Many web pages include structured data in the form of semantic markup, which can be transferred to the Resource Description Framework (RDF) or provide an interface to retrieve RDF data directly. This RDF data enables machines to automatically process and use the data. When applications need data from more than one source the data has to be integrated, and the automation of this can be challenging. Usually, vocabularies are used to concisely describe the data, but because of the decentralized nature of the web, multiple data sources can provide similar information with different vocabularies, making integration more difficult.
This book, Multi-modal Data Fusion based on Embeddings, describes how similar statements about entities can be identified across sources, independent of the vocabulary and data modeling choices.
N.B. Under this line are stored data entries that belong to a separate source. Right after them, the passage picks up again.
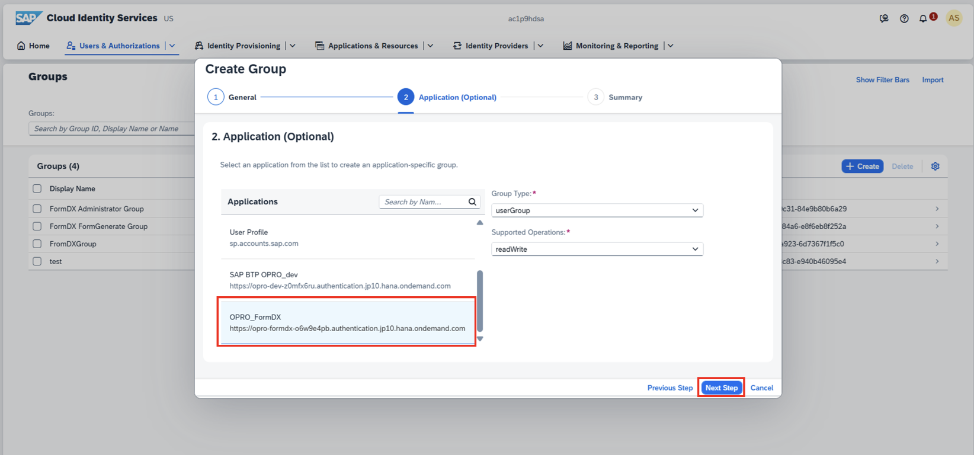
Task: Expand the Identity Provisioning menu arrow
Action: point(293,46)
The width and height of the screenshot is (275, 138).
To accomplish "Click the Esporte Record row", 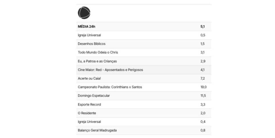I will coord(144,105).
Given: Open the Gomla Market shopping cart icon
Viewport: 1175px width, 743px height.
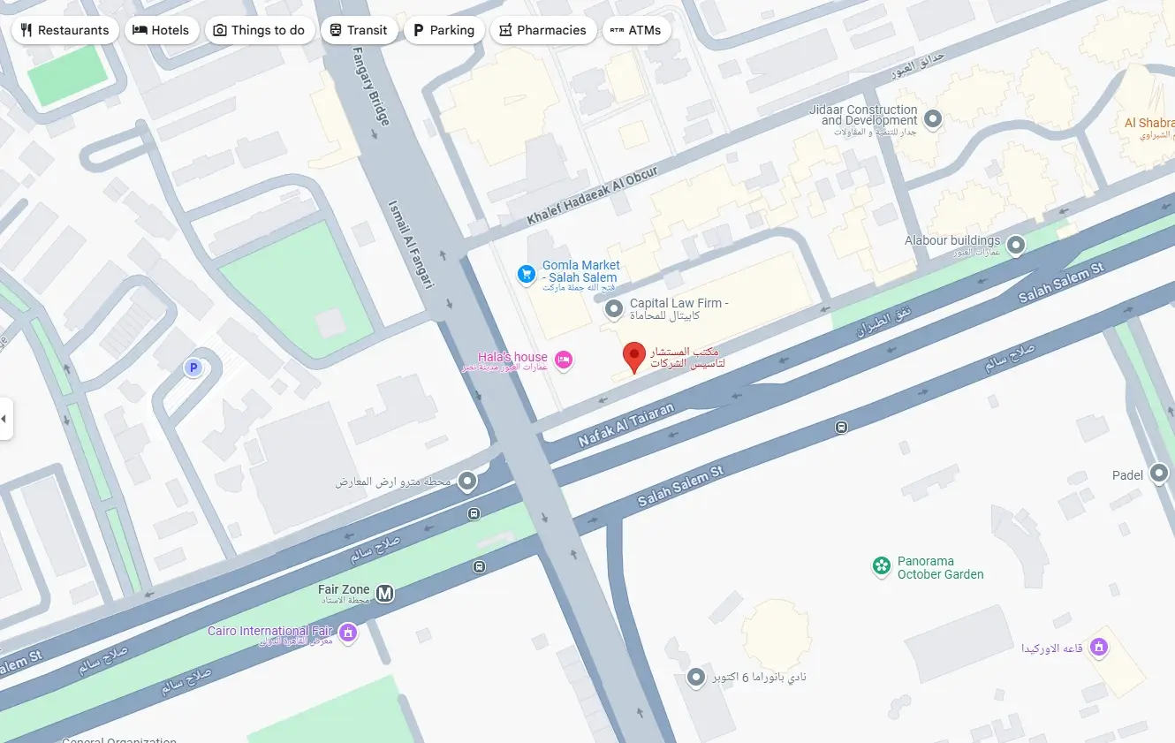Looking at the screenshot, I should tap(527, 274).
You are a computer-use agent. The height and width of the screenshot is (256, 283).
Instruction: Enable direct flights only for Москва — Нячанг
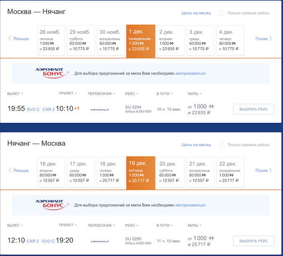click(221, 13)
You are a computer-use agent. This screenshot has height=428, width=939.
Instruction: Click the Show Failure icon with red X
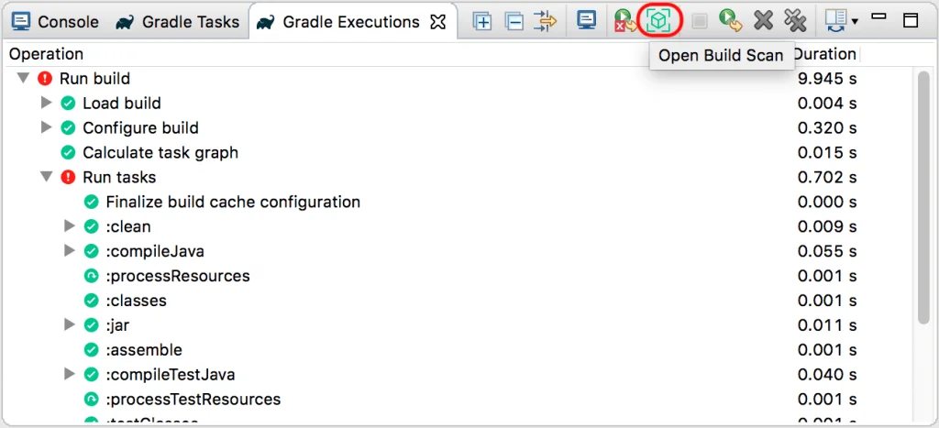625,20
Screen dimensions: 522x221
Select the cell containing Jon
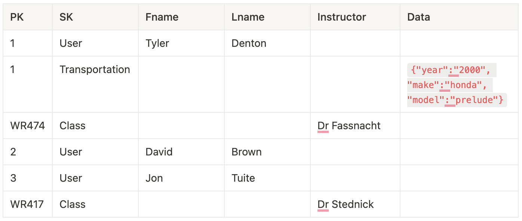click(154, 178)
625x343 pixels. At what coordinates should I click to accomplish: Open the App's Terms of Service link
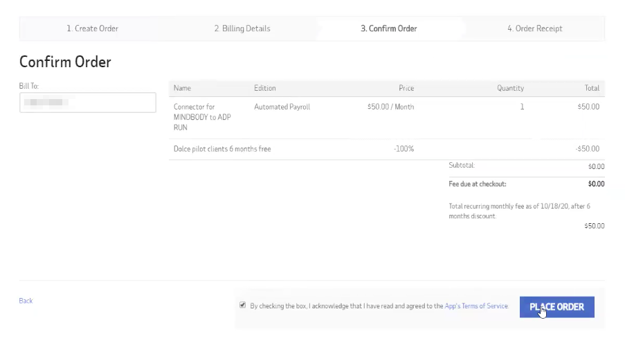click(x=476, y=306)
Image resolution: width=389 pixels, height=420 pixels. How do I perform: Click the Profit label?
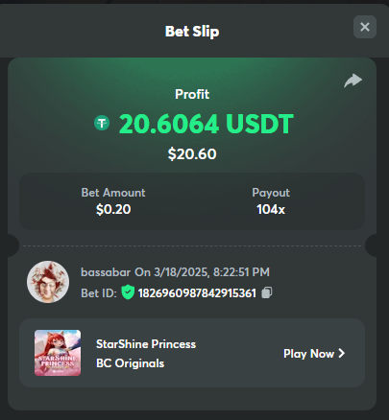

Previous approaches have relied on clean and extensively modeled ontologies for the alignment of statements, but the often noisy data in a web context does not necessarily adhere to these prerequisites. In this book, the use of RDF label information of entities is proposed to tackle this problem. In combination with embeddings, the use of label information allows for a better integration of noisy data, something that has been empirically confirmed by experiment. The book presents two main scientific contributions: the vocabulary and modeling agnostic fusion approach on the purely textual label information, and the combination of three different modalities into one multi-modal embedding space for a more human-like notion of similarity.
The book will be of interest to all those faced with the problem of processing data from multiple web-based sources.